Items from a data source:
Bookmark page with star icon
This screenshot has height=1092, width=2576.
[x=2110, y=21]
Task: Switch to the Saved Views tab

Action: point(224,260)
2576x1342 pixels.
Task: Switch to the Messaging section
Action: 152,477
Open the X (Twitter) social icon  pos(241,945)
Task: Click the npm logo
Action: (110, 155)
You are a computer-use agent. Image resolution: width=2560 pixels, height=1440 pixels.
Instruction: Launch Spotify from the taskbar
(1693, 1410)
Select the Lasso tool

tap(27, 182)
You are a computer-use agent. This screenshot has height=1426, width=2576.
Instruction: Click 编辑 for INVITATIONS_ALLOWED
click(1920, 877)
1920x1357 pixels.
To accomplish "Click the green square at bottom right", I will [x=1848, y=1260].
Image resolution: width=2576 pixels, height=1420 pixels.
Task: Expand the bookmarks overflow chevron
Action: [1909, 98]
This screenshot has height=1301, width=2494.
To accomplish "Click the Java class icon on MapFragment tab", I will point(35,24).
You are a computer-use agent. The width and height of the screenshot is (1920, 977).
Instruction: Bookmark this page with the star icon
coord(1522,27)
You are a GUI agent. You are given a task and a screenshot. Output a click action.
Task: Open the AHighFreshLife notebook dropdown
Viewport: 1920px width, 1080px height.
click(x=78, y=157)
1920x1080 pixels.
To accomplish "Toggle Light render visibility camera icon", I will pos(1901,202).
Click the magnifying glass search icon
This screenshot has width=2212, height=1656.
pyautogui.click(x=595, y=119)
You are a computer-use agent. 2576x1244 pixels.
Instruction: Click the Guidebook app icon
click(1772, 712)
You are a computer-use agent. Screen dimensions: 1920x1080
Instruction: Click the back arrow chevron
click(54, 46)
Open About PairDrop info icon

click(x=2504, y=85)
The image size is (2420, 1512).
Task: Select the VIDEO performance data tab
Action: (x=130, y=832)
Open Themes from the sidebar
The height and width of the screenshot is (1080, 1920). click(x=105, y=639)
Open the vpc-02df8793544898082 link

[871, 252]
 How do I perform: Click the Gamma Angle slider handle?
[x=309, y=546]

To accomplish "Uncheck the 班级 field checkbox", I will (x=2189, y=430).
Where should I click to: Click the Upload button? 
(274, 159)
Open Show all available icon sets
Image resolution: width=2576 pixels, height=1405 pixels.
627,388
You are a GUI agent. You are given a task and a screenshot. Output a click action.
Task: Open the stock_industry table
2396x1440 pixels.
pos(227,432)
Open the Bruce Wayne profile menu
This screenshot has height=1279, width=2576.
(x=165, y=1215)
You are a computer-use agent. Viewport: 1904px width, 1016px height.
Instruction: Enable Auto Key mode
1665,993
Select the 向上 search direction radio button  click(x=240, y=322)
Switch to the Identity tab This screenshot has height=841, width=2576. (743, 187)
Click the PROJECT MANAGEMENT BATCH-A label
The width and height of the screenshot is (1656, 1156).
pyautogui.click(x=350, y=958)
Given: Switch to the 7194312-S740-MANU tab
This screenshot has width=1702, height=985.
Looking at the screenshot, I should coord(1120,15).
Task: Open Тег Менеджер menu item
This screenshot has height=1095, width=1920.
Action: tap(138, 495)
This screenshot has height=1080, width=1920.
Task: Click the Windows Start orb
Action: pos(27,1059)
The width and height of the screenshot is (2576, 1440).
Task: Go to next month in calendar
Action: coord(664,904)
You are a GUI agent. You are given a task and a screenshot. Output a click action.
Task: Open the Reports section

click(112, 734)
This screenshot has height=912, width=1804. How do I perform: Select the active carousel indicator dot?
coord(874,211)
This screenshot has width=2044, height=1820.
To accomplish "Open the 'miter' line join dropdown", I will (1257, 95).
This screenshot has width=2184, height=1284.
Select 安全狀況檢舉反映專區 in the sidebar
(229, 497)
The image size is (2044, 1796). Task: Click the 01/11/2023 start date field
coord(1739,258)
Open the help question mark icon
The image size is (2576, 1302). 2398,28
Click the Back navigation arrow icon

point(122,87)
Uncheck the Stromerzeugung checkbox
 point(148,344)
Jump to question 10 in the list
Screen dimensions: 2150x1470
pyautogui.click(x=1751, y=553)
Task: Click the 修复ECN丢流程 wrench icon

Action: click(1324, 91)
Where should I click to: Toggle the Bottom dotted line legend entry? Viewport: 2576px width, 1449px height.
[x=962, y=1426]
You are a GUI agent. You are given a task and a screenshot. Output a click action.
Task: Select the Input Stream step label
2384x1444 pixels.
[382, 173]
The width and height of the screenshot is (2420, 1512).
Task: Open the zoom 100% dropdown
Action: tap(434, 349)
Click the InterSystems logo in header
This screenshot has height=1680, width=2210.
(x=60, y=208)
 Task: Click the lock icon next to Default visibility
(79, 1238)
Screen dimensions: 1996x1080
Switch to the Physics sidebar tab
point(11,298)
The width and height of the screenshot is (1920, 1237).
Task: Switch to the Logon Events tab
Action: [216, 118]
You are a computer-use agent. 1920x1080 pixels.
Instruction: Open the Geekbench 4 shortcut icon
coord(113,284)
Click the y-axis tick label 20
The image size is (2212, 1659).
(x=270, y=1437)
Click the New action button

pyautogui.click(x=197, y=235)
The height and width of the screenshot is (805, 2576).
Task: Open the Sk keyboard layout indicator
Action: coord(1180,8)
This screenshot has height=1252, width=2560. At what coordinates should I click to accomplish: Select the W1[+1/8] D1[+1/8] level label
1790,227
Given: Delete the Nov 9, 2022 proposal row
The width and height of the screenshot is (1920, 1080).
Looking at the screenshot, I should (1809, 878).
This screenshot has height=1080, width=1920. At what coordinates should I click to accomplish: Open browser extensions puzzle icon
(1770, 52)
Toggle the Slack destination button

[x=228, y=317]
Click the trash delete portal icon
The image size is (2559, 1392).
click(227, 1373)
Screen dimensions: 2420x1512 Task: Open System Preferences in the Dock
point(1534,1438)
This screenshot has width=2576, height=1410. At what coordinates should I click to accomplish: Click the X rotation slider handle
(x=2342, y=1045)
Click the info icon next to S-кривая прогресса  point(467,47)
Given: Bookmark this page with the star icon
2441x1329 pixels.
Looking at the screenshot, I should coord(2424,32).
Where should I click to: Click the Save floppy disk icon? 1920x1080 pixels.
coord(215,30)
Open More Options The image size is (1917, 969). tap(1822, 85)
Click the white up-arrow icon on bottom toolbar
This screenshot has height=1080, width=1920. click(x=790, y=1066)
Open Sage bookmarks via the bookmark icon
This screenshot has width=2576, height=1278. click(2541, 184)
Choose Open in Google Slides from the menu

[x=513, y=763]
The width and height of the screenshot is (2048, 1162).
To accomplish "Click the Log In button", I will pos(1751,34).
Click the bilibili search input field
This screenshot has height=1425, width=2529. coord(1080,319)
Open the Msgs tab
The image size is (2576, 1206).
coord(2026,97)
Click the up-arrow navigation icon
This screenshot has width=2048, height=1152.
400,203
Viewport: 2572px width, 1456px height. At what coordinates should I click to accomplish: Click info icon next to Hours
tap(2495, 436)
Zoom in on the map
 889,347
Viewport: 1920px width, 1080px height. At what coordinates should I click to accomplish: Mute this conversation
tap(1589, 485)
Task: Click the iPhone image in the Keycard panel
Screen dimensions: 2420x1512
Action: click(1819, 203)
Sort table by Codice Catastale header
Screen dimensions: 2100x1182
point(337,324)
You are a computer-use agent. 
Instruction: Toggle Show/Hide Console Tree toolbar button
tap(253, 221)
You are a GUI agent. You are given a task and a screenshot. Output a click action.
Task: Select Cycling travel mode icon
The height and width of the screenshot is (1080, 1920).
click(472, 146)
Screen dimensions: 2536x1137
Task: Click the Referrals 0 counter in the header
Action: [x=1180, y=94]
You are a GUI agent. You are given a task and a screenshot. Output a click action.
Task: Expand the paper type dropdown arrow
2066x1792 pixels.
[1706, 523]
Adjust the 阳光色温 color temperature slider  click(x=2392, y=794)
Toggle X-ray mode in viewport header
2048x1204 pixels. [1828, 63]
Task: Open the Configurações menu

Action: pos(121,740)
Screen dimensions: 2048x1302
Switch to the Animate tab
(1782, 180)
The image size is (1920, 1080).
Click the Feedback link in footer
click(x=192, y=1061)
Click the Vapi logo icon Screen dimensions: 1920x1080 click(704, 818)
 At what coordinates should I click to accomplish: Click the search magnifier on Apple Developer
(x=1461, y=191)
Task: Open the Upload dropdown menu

WORK INSTRUCTIONS:
Begin with the line above that has "Viewport: 2572px width, 1456px" and continue through the line that has "The image size is (1920, 1080).", setting each one down exactly. Stop there.

EXPECTED ANSWER:
Viewport: 2572px width, 1456px height. At what coordinates should I click to accomplish: Click info icon next to Hours
tap(2495, 436)
Zoom in on the map
 889,347
Viewport: 1920px width, 1080px height. At what coordinates should I click to accomplish: Mute this conversation
tap(1589, 485)
Task: Click the iPhone image in the Keycard panel
Screen dimensions: 2420x1512
Action: click(1819, 203)
Sort table by Codice Catastale header
Screen dimensions: 2100x1182
point(337,324)
You are a computer-use agent. 
Instruction: Toggle Show/Hide Console Tree toolbar button
tap(253, 221)
You are a GUI agent. You are given a task and a screenshot. Output a click action.
Task: Select Cycling travel mode icon
The height and width of the screenshot is (1080, 1920).
click(472, 146)
Screen dimensions: 2536x1137
Task: Click the Referrals 0 counter in the header
Action: [x=1180, y=94]
You are a GUI agent. You are given a task and a screenshot. Output a click action.
Task: Expand the paper type dropdown arrow
2066x1792 pixels.
[1706, 523]
Adjust the 阳光色温 color temperature slider  click(x=2392, y=794)
Toggle X-ray mode in viewport header
2048x1204 pixels. [1828, 63]
Task: Open the Configurações menu

Action: pos(121,740)
Screen dimensions: 2048x1302
Switch to the Animate tab
(1782, 180)
The image size is (1920, 1080).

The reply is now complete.